- _DOCUMENT TEXT_:
There are some meals that are sophisticated with layers and layers of exquisite taste that if you were interested to dissect what goes into the dish, you need more than a couple of mouthful to tell.

And then there are those where one bite is all you’ll ever need to know what it is.

If we use that as an example to explain cars, the new Proton Perdana would be categorized as the later.

That is not to say that it’s a bad thing. The Perdana, being based on the 8th Generation Honda Accord and under agreement with Honda, has to be sold without any modifications done on its engine, transmission, suspension and a few other critical component. In comparison with cars sold today, a model from this era would obviously be (out) dated, both in features and driving experience. Nine months ago when the Perdana was launched. I visited a showroom and did a short test drive to see how it felt. I was given the 2.4litre for a weekend and found that some of my initial impression were wrong. Here’s a more detailed review of it;-


Proton calls this the 4th generation Perdana after the first Mistsubishi Galant Eterna-based model that was subsequently succeeded by the V6-engined Perdana. Then came the ‘PerdanAccord’ that was (still is) used by government officials and without a doubt, this generation is the best looking among them.

Though its design is subjective, most would agree that the Perdana’s front is handsome. The grille line continues seamlessly to the headlamps where the thick LED DRL draws passerby attention. The 2.4litre as seen here comes with full body kit and the front skirt matches well with the lower bumper and overall the entire front is sleek, modern and elegant.

The new flagship measures 5,020mm in length (the 2.0l is shorter at 4,999mm), 1,845mm in width and 1,475mm in height. If you ever park it next to a BMW 5-series, you’d make the continental look small in comparison. The side skirts here appear well fitted, making the vehicle look lowered.

At the back, you’ll find a rear spoiler and rear valence with fake exhaust tips painted in body color and a rear reflector with chrome linings that look somewhat out of place. It’s unclear why Proton designed the rear bottom as such because the chrome linings just highlights how fake the exhaust tips look and that’s a pity since I thought the rear tail lamps and chrome bar looked artfully done.



Powering the the 2.4L is the Honda-sourced 4-cylinder DOHC engine that produces  178hp @ 6,500rpm and 222Nm @ 4,300rpm. There are no official 0-100km/h nor top speed data but it should not be any different compared to the 8th Gen Honda Accord.

On the go, power is delivered leisurely with much of the action happening around 4,500rpm. It is this need to pull to that RPM range where maximum torque is dispensed that some might find it a little underwhelming when driven at a slow pace. It is not to say that it’s underpowered; floor it and you would be able to summon the necessary power to overtake with ease. But it’s not particularly great either. There’s no fuss, no drama when flooring the pedal. I think the best word to describe this is ‘uninspiring’. Perhaps in the context of when Honda introduced this engine a decade ago, it was relevant against its contenders. With direct injection, turbocharging and more advance multi point injection tech, the Honda K-engine lacks both in punch as well as in refinement.

- _DATA SECTION_:
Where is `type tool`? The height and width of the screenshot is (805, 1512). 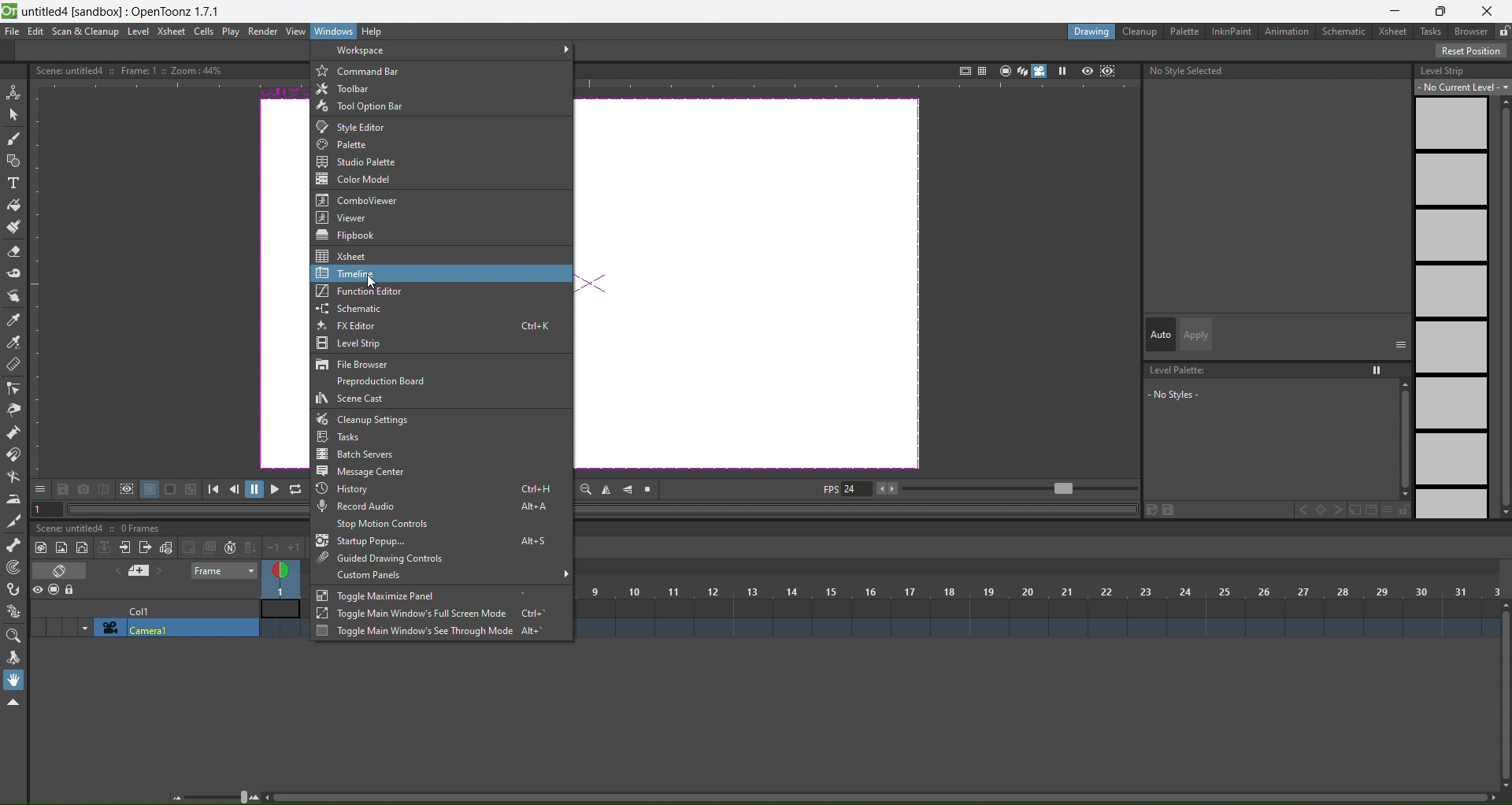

- _SET PROBLEM 1_: List every size measurement in millimeters that the Proton Perdana review gives, along with what each one measures.
- _SET PROBLEM 2_: Carry on writing the Proton Perdana review, starting after its last sentence.

- _TASK ANSWER 1_:
- Length of the 2.4-liter: 5,020mm
- Length of the 2.0-liter: 4,999mm
- Width: 1,845mm
- Height: 1,475mm

- _TASK ANSWER 2_:
Ride and Handling

The 2.4l (like the 2.0l variant) engine is paired to a 5-speed torque converter and there is a S-mode where gears are held longer and power delivery is more responsive. A car with 5-gears being sold as a new model today is  rare but the Honda gearbox does its job relatively well and we don’t hear many problems from this tranny.

Proton has placed greater emphasis on noise intrusion and for urban driving, the cabin is comfortable and relatively muted. However, when moving at speeds of 110km/h and above, both engine and road noise starts to seep into the cabin.  This issue isn’t new as the Accord that it’s based on shares similar drawbacks but with sound deadening enhancements done on  critical areas, it is better than the donor car.

The steering felt heavier at low speeds and becomes slightly heftier at higher speeds. The most unfortunate aspect of the helm is that its steering feel is sterile with no feel whatsoever. It’s almost as bad as early generation Hyundais and does not inspire confidence in pushing the car further. Since the suspension is also taken from Honda, ride comfort is good but high speed and cornering stability has plenty of room to improve. More so when you compare the Perdana with the latest models that they have introduced, the Iriz, Preve and Suprima S.

All in all, the new Perdana drives like a new 10-year old Honda Accord. One aspect that stands out is the poor turning radius. In tight parking lots, executing a three point U-turn is a challenge, more so considering that it’s such a long car.

The great thing about the Perdana however is it’s composure when cruising on the highway at high speeds. Double wishbone suspension provides good stability and keeps the car stable throughout all but the sharpest turns.


Cabin Convenience

It’s all very Honda-ish inside which is to be expected since cabin revisions are kept to a minimal. Despite it looking like an Accord, the interior design ages well and pleasant to be in. I wished they didn’t use faux wood trimmings reminiscent of earlier generation Toyota Camry.

Everything here is quite the same with the 8th gen Accord. The leather wrapped steering is easy to use, thick enough for a good grip and the meters are simple and easy to read.


Probably the greatest difference between the Accord and the Perdana is the dual display in the center dashboard. The resolution of the upper screen is crisper and it is also this display that shows the reverse camera image.

Below the 6.2″ TFT screen is a compartment suitable for small items like access cards and keys as well as something you don’t see often nowadays – a cigarette lighter port.

Compartments are aplenty in the Perdana. Here you’ll find dual depth cup holders and a two tier center compartment.

The glove compartment is huge and provides ample space for CD pouches, parking coupons and other larger small items.



Typical of Honda, legroom and headroom is great and there are rear air conditioning vents. If used as a family car, there is more than sufficient space for the kids to grow and for toddlers, there is ISOFIX for car seats.


The Perdana has 470 litres of boot space which, though not too bad loses out to some B or C segments today. The rear wheel arches also protrudes into the boot, making large square suitcases a bit more troublesome to load. If more space is required, the rear seats can be folded down.



The Proton Perdana 2.4L flagship comes with the following safety features;-

  • Dual front airbags
  • Dual side airbags (total 4 airbags)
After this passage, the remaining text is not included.